Pittard’s fourth novel, imagines the lives of several Atlanta residents in the aftermath of a 1962 airplane crash, a true event in which 130 people, many of them among Atlanta’s wealthiest citizens, perished ... Readers follow several...characters, including the city’s mayor and his wife, each grieving the city’s incalculable loss differently ... Individual players can, at times, feel underdeveloped, and the story unfocused. Atlanta native Pittard fills the novel with historical details, local points of reference, and distinct examinations of race and class, though, making it an evocative and discussion-worthy choice for readers who appreciate vivid settings.
Articulating the grief of an entire community of people would be a challenge for any author, but Pittard does a beautiful job of contextualizing the disaster, which unfolds within the context of another social tragedy of its time ... Rather than merely telling the story of the grief of Atlanta’s affluent white community, with Visible Empire, Pittard charges herself with tackling difficult subjects like race, resistance and morality, in addition to grief, in her fictional reinterpretation of these real-life disasters. Somehow, she manages in 271 pages to effortlessly command the distinct voices of a pregnant, suddenly orphaned wife recently abandoned by her adulterous husband, his deceased mistress, a friend of the adulterous husband who inherited a fortune because of the crash, his closeted lesbian aunt, an aspiring actress and compulsive liar and a young black runaway named Piedmont who somehow gets caught up in their privileged web ... In Pittard’s masterful hands, the intricately woven plots and personalities that make up Visible Empire are relatable and corporeal. The most vivid of her characters are her female protagonists, especially Lily, the pregnant wife, who finds herself not only orphaned and abandoned, but on the brink of motherhood and in financial shambles.

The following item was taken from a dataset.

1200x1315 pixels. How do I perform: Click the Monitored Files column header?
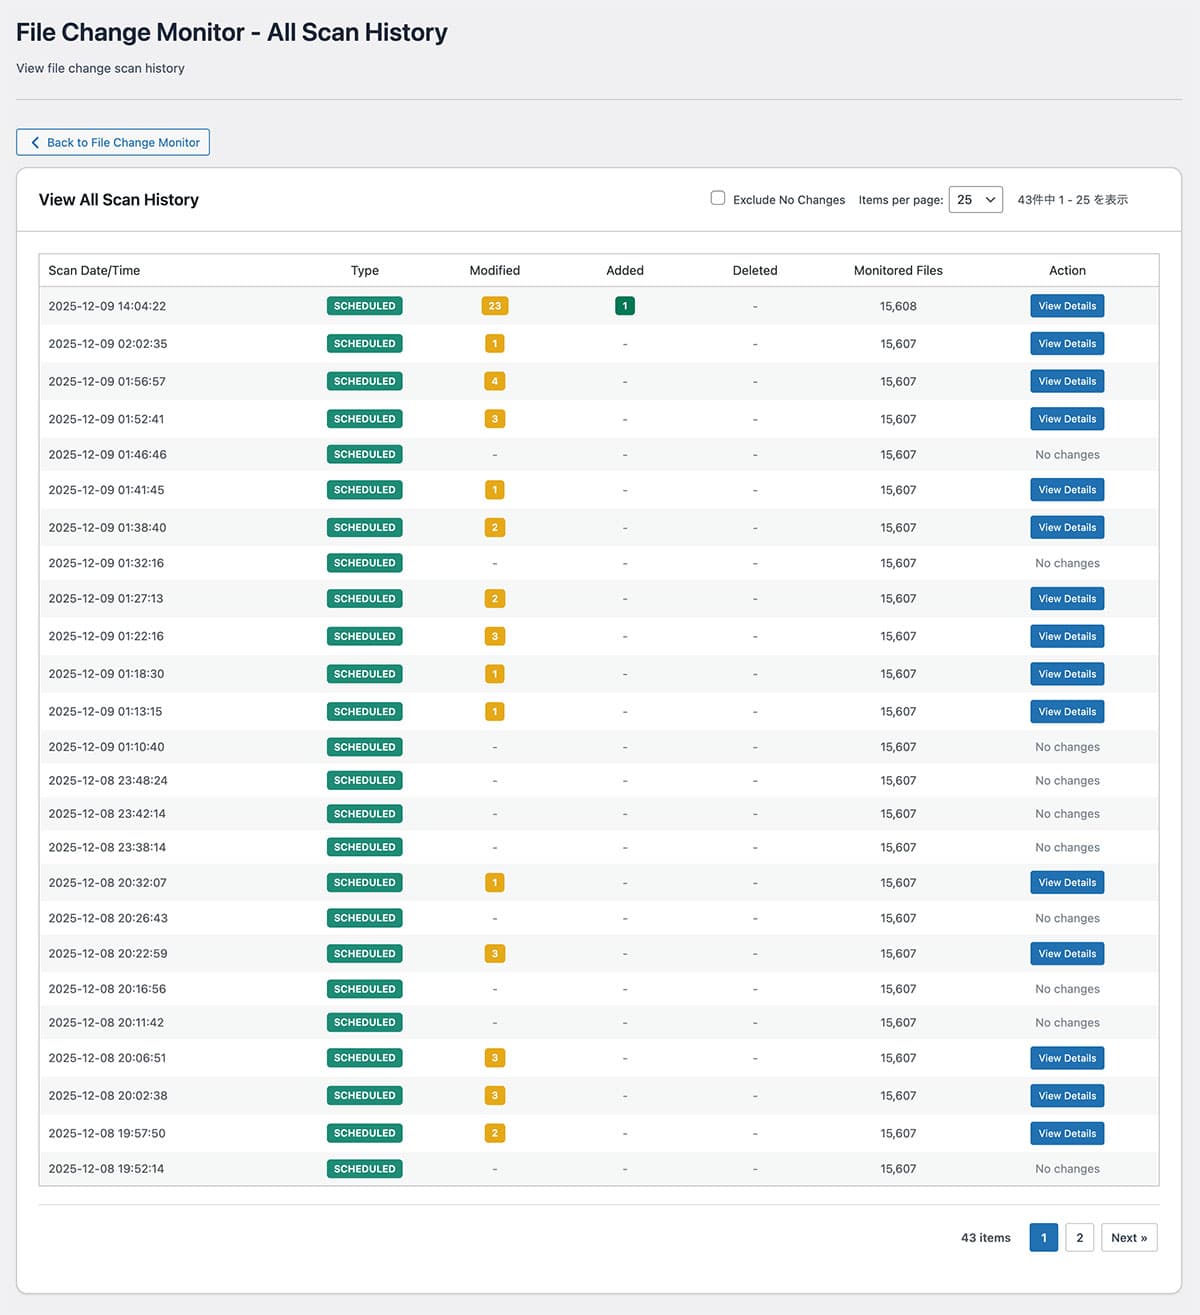tap(898, 270)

In the summer of 1962, more than 100 Atlanta art lovers were about to return from their junket to the great museums of Italy and France when their jet crashed during takeoff at Orly. The only member of the tour group who didn't perish was Raif Bentley, who took a slightly later plane because he and his wife, parents of three, had a policy of never flying together. In Pittard's re-imagination of the aftermath of this disaster, Raif returns home to an emotionally ravaged world. His good friends Robert and Lily Tucker, a couple expecting their first child, have lost both of Lily's parents, and Robert, an editor at the Atlanta Journal, has lost his young mistress, a writer from the paper whom he sent to cover the trip. So devastated is he that he walks out on pregnant Lucy that very day and goes into a messy, booze-soaked free fall ... Some of the angles are more gripping and believable than others; in particular, the engrossing and moving plotline involving Piedmont carries the book and makes some of the rest of it seem rather thin. By the time the novel climaxes at a Fourth of July party held in an over-the-top mansion built on the site of a lynching, one can't help but notice that the plane crash is actually pretty tangential to its main concerns ... Within this book is an excellent novel that would have been stronger with a less complicated treatment.